▸ TASK PROMPT
Every line of the data that contains the string "computer" must be copied.
══ DATA PROVIDED ══
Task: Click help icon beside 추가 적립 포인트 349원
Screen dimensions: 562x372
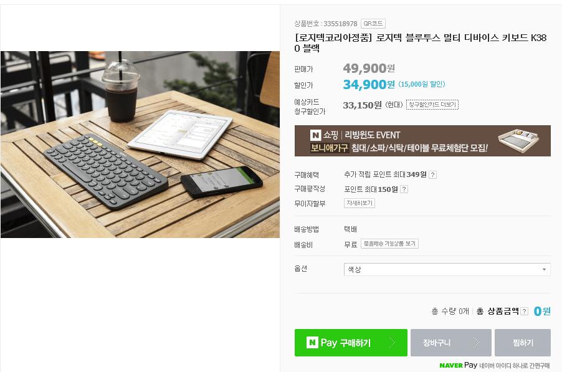Action: pos(432,175)
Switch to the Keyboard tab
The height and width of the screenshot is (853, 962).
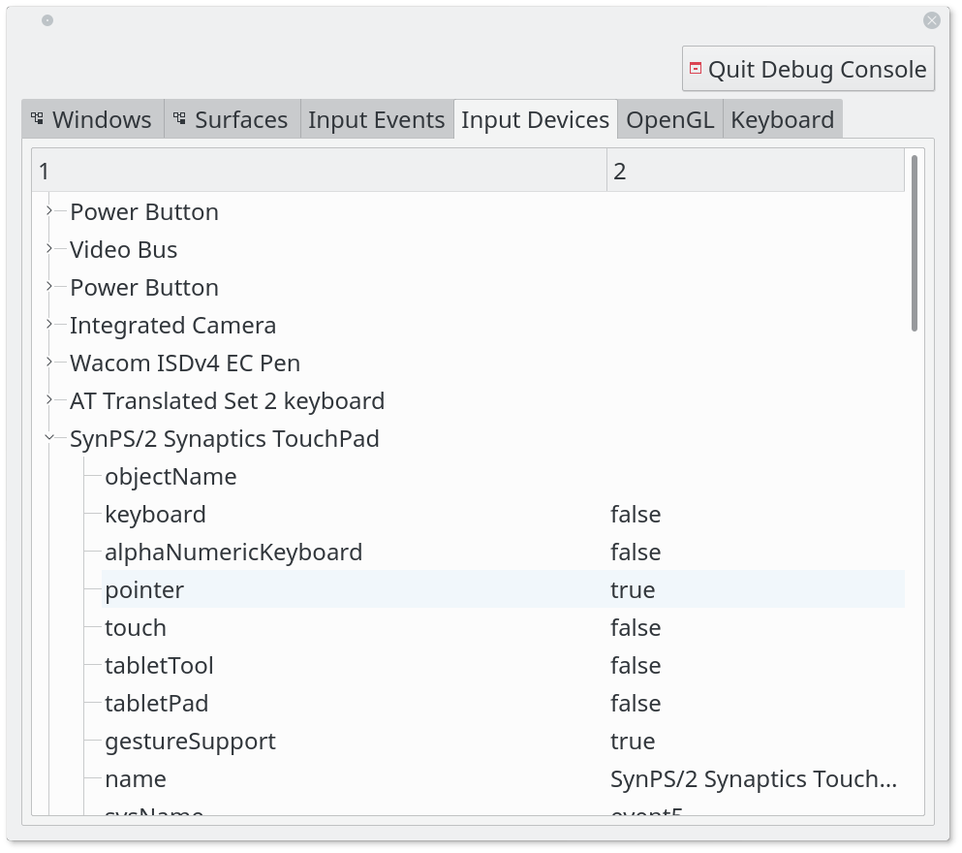pyautogui.click(x=782, y=119)
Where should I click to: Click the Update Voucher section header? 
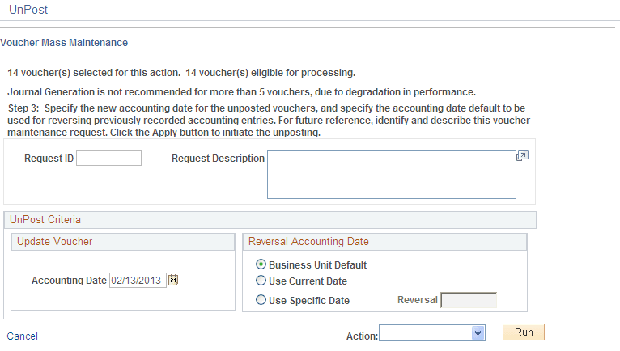coord(54,241)
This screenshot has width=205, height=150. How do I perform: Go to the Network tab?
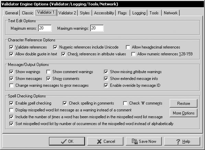[x=171, y=13]
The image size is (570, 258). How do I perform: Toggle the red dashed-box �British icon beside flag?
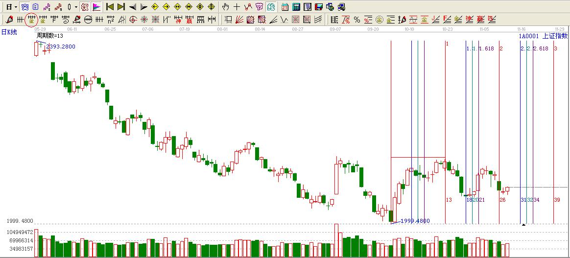coord(85,7)
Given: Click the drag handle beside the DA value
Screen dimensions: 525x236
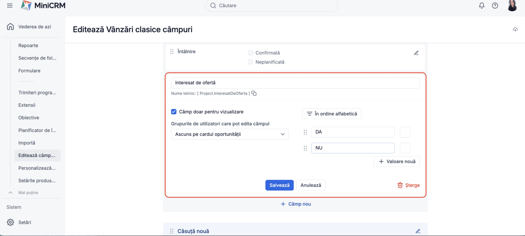Looking at the screenshot, I should [x=305, y=132].
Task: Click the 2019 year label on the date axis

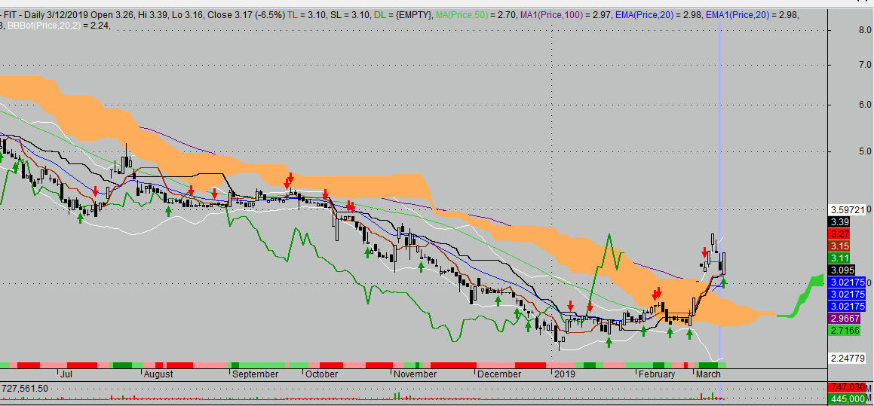Action: pos(564,374)
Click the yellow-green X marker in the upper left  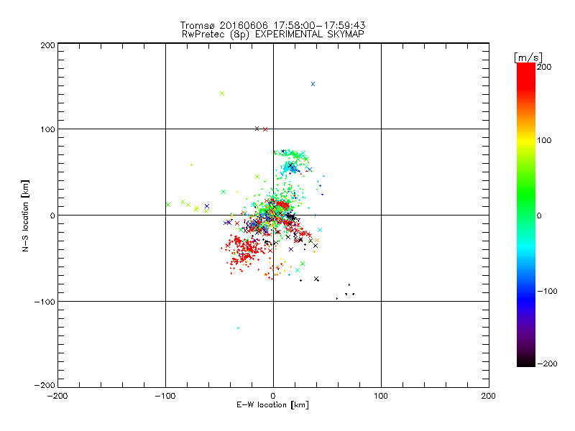click(222, 93)
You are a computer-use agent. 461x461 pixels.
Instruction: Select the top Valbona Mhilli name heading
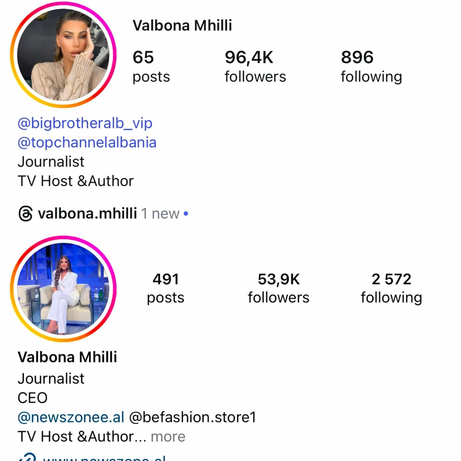point(182,25)
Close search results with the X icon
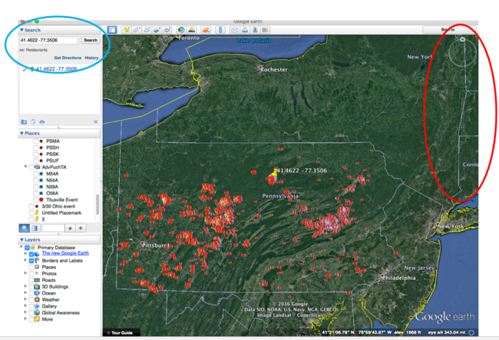Image resolution: width=499 pixels, height=340 pixels. click(x=96, y=122)
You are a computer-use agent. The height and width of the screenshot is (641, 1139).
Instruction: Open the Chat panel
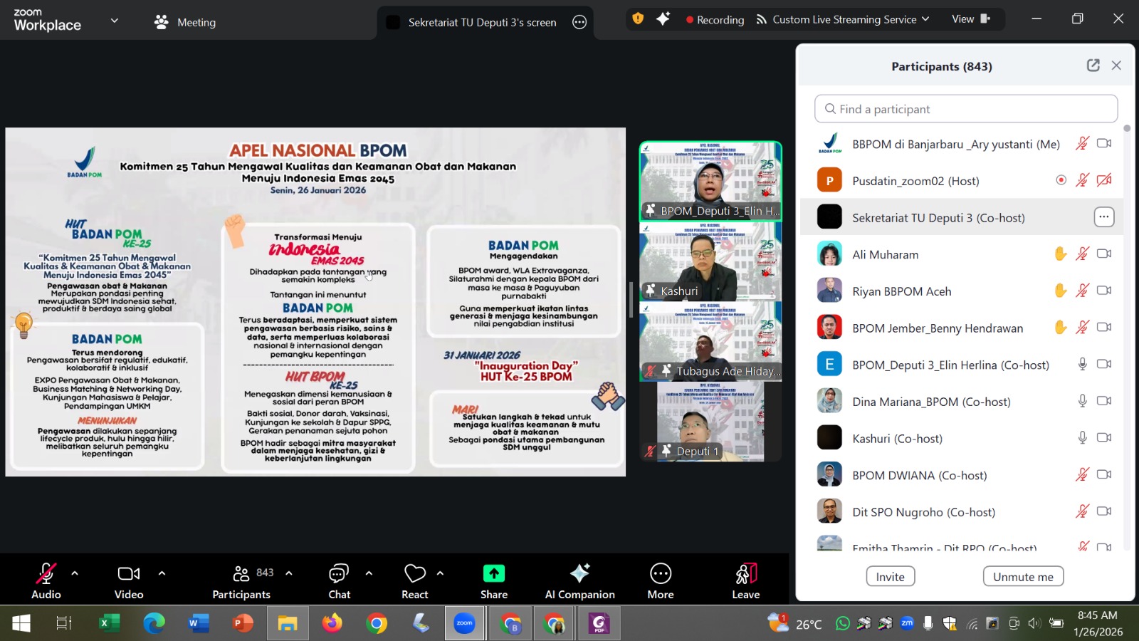[339, 581]
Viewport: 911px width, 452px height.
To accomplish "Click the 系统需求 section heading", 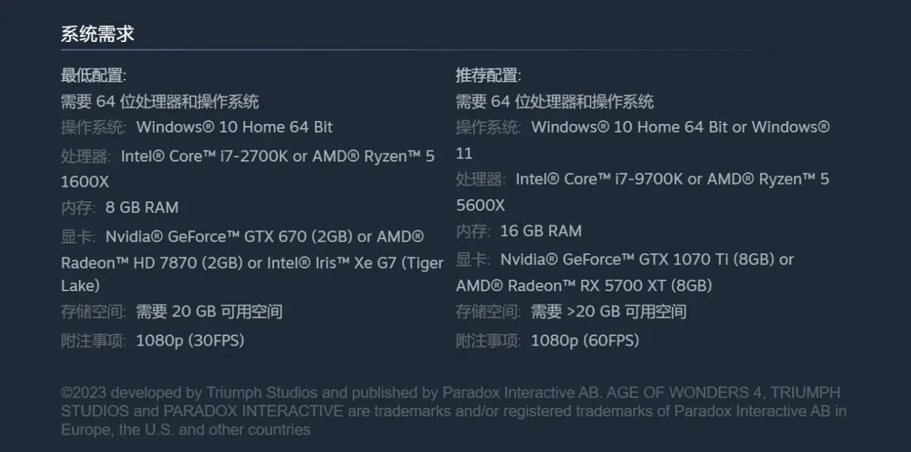I will pos(97,34).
═══
▸ EXERCISE RESPONSE
You are a computer-use agent. 461x461 pixels.
You are a computer-use agent. The height and width of the screenshot is (641, 1139).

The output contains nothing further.